IAU was founded in 1957 by academics and former diplomats such as Dr. Herbert Maza, who also served as its first President., Dr. Evron Kirkpatrick, Ambassador Jeane Kirkpatrick, and others who wanted to provide a platform for Americans interested in studying diplomatic relations with related interests and careers in the foreign service and the State Department.  It was founded under the authority of Aix-Marseille University and offered a study abroad program, providing for transfer credit to those willing to live and study in France for one year. With its inception, it became the first institution to offer study abroad programs to students with majors other than language.

By 1966 the Institute had an enrollment of approximately 150 students and in 1984 it incorporated the Leo Marchutz School of Painting & Drawing (founded by Leo Marchutz in 1972) into its offerings. The program grew and as of 2015 has served more than 700 colleges and universities with over 20,000 undergraduates, and an annual enrollment of over 700.

Programs and locations

IAU's main campus is located in Aix-en-Provence in the southern region of France where its programs of study are provided in French and English. The Aix campus is home to IAU's School of Humanities and Social Sciences, the Marchutz School of Fine Arts, the School of Business and International Relations, and the 'Centre d'Etudes Françaises'. Its Paris campus is located at the Université de Paris-Sorbonne and provides French language studies. IAU also hosts semester and summer programs in Barcelona, Spain for students interested in Spanish language and cultural courses. IAU also conducts unique traveling seminar programs during the January term/Intersession where students visit numerous countries throughout their studies including France, Morocco, Spain, Greece, Italy, The Czech Republic, and England.

IAU owns all of its properties in Aix-en-Provence, including Manning Hall, the main academic building which houses offices, classroom space, a library and student leisure space, The Center for French Studies (Centre d’Etudes Francaises or CEF) which houses all courses taught in French, a computer lab and a library dedicated to Francophone studies, the Marchutz Studio, and faculty housing for Resident Fellows and visiting scholars.

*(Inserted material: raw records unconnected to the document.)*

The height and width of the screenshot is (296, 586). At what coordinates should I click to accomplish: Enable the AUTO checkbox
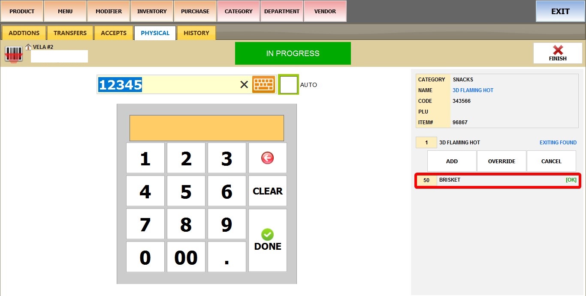288,85
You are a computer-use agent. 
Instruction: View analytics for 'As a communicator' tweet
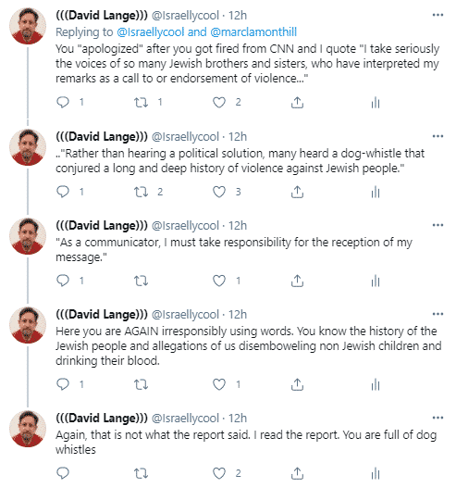point(376,281)
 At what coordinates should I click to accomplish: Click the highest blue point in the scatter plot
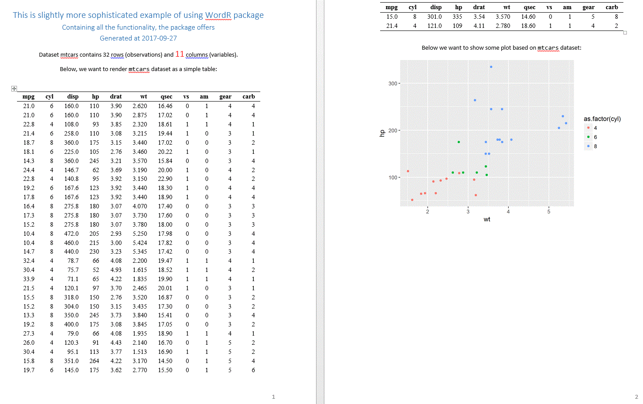pyautogui.click(x=491, y=67)
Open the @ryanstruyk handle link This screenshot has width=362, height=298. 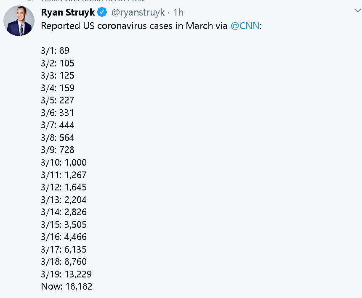[x=138, y=13]
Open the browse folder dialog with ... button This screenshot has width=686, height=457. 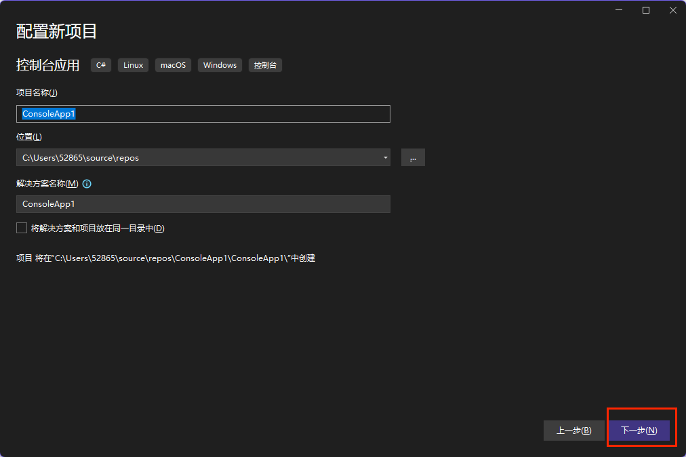click(x=413, y=157)
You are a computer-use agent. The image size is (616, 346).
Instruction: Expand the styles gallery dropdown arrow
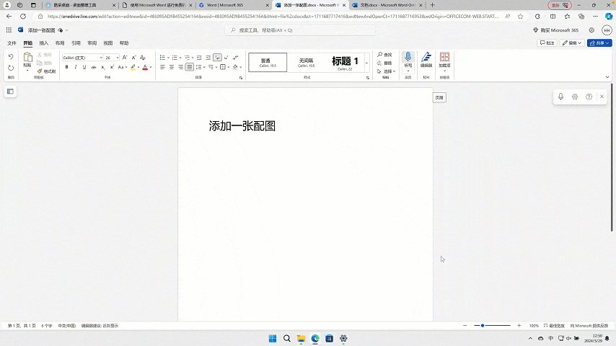click(366, 63)
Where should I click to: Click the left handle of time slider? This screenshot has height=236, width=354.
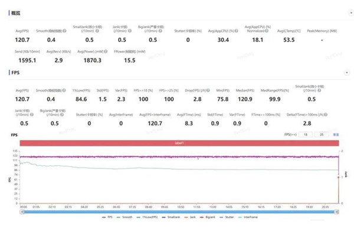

Accreditation and affiliations

IAU was founded in 1957 and is chartered by the Regents of the State University of New York and is recognized by the Rectorat of Aix-Marseille University and by the French Ministry of Education as a private higher education institution. IAU is registered in the United States as a 501(c)(3) not-for-profit organization.  It is one of the founding members of the Association of American International Colleges and Universities (AAICU), a national charter member of the Forum on Education Abroad, and members of the National Association of Foreign Student Admission (NAFSA), the College Consortium for International Studies (CCIS), and the Association of International Education Administrators (AIEA).
 
IAU has partnerships with two U.S. accredited institutions, Northern Illinois University and Fairfield University, where either institution will provide their transcript for coursework done at IAU. IAU's business courses are approved by Fairfield University and Northern Illinois University, each of whom have business schools that are top-ranked and accredited by The Association to Advance Collegiate Schools of Business (AACSB).

Faculty and governance

IAU is governed by a private, autonomous Board of Trustees and offers programs leading to bachelor's and master's degrees, and also provides an array of study abroad experiences year-round for students from over 250 partner universities from around the United States, including notable private institutions such as Harvard University, Cornell University, Tufts University, Rice University, and Boston College and large state universities such as University of Texas at Austin, Penn State University, University of Arizona, University of Illinois at Urbana-Champaign and many others. IAU's faculty, adjunct teaching staff and visiting lecturers are internationally diverse and include academics, business professionals, diplomats, journalists, writers and others from the United States, France and other countries.

Student body

IAU enrolls students for each semester (summer, spring and fall and January Term) and Customized Faculty Led programming. Students are primarily enrolled at American institutions, coming to IAU to study abroad.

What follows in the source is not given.